══ INPUT DATA ══

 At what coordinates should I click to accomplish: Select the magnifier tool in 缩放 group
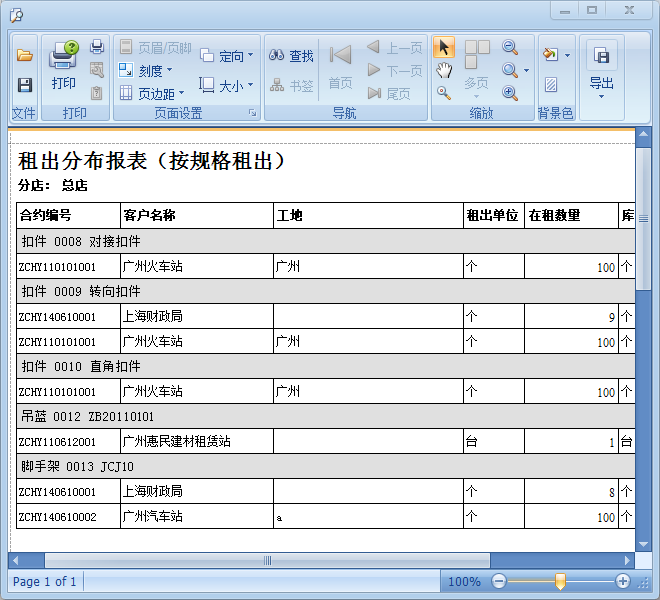coord(444,93)
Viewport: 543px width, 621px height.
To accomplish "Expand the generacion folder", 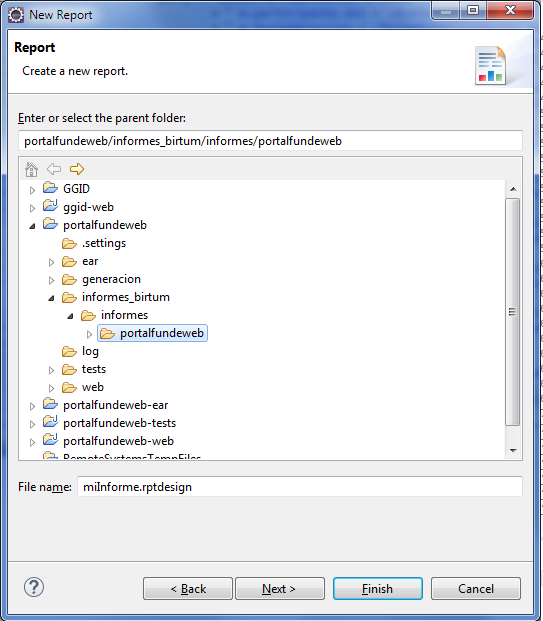I will click(x=51, y=280).
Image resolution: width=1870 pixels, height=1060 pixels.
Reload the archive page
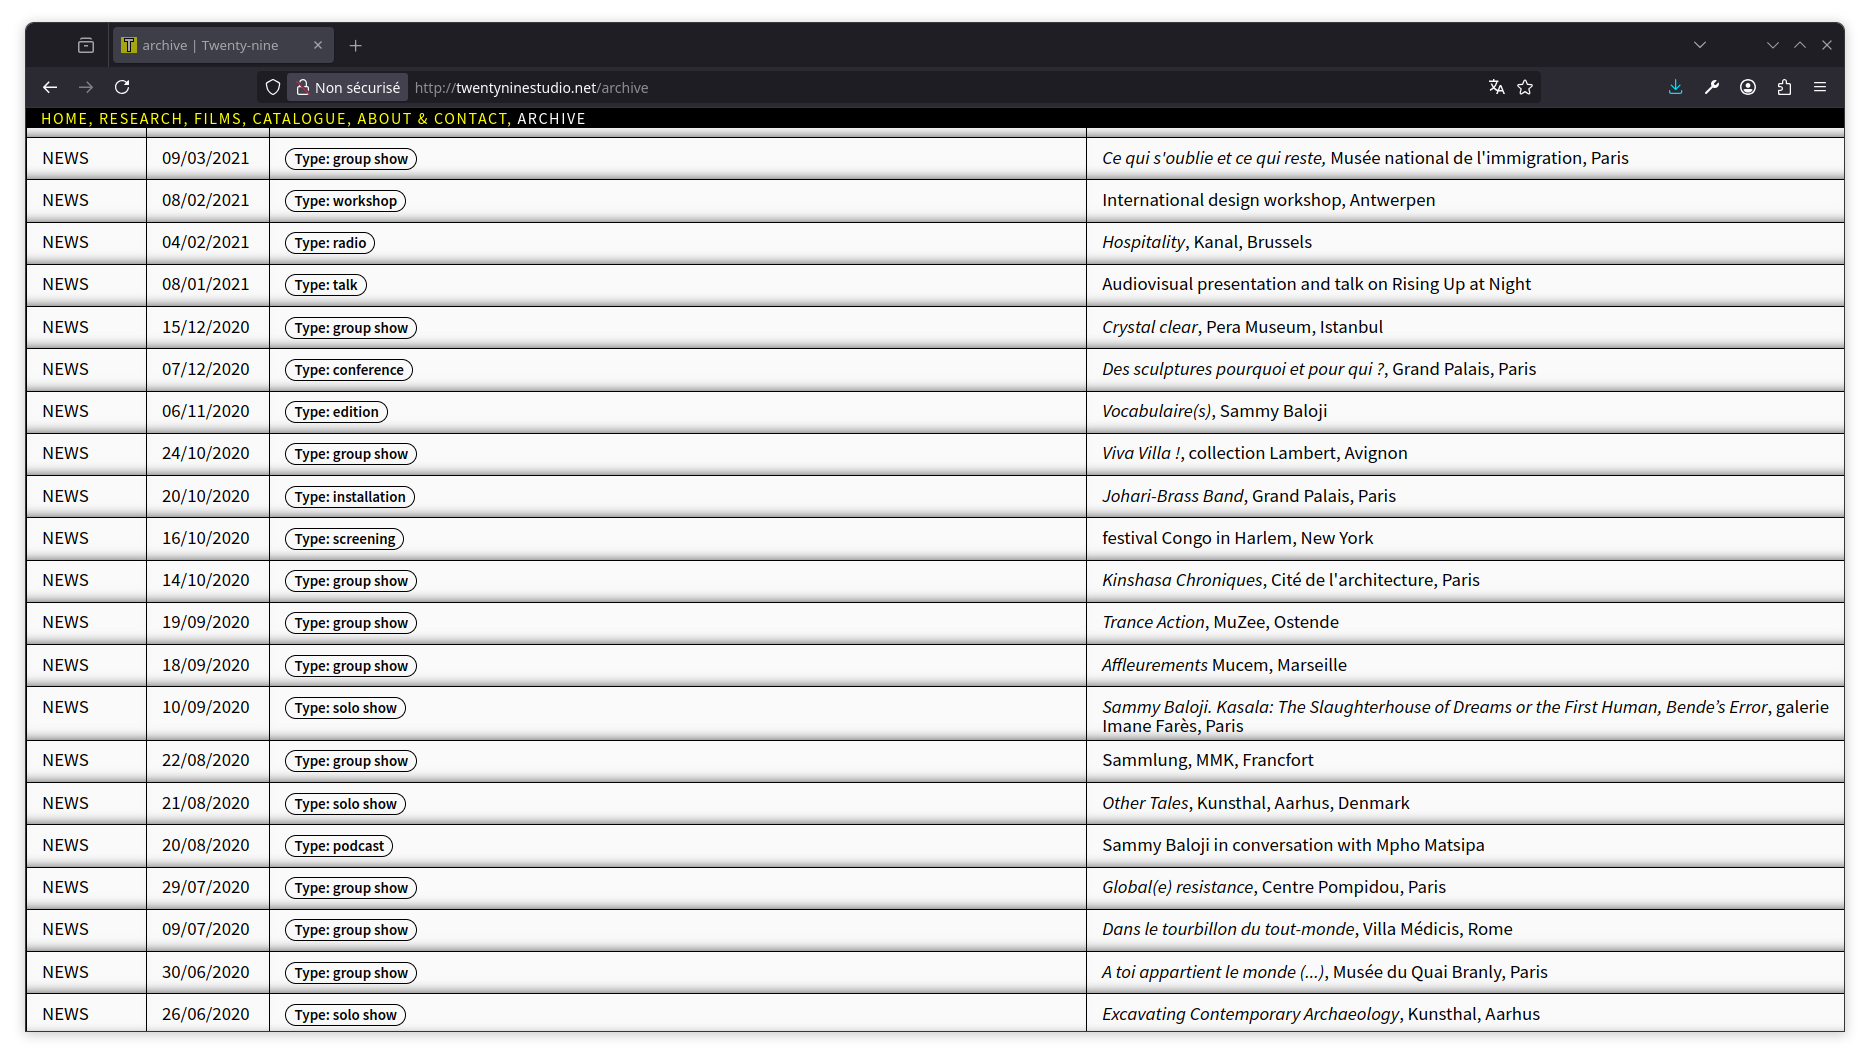click(122, 88)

═══

*EXERCISE GOAL*. Please output the lines of the records above from the one with "Image resolution: width=1870" through the last, exactly as they appear and with both ends included; skip any pictures and add nothing.

*EXPECTED ANSWER*.
Image resolution: width=1870 pixels, height=1060 pixels.
Reload the archive page
click(122, 88)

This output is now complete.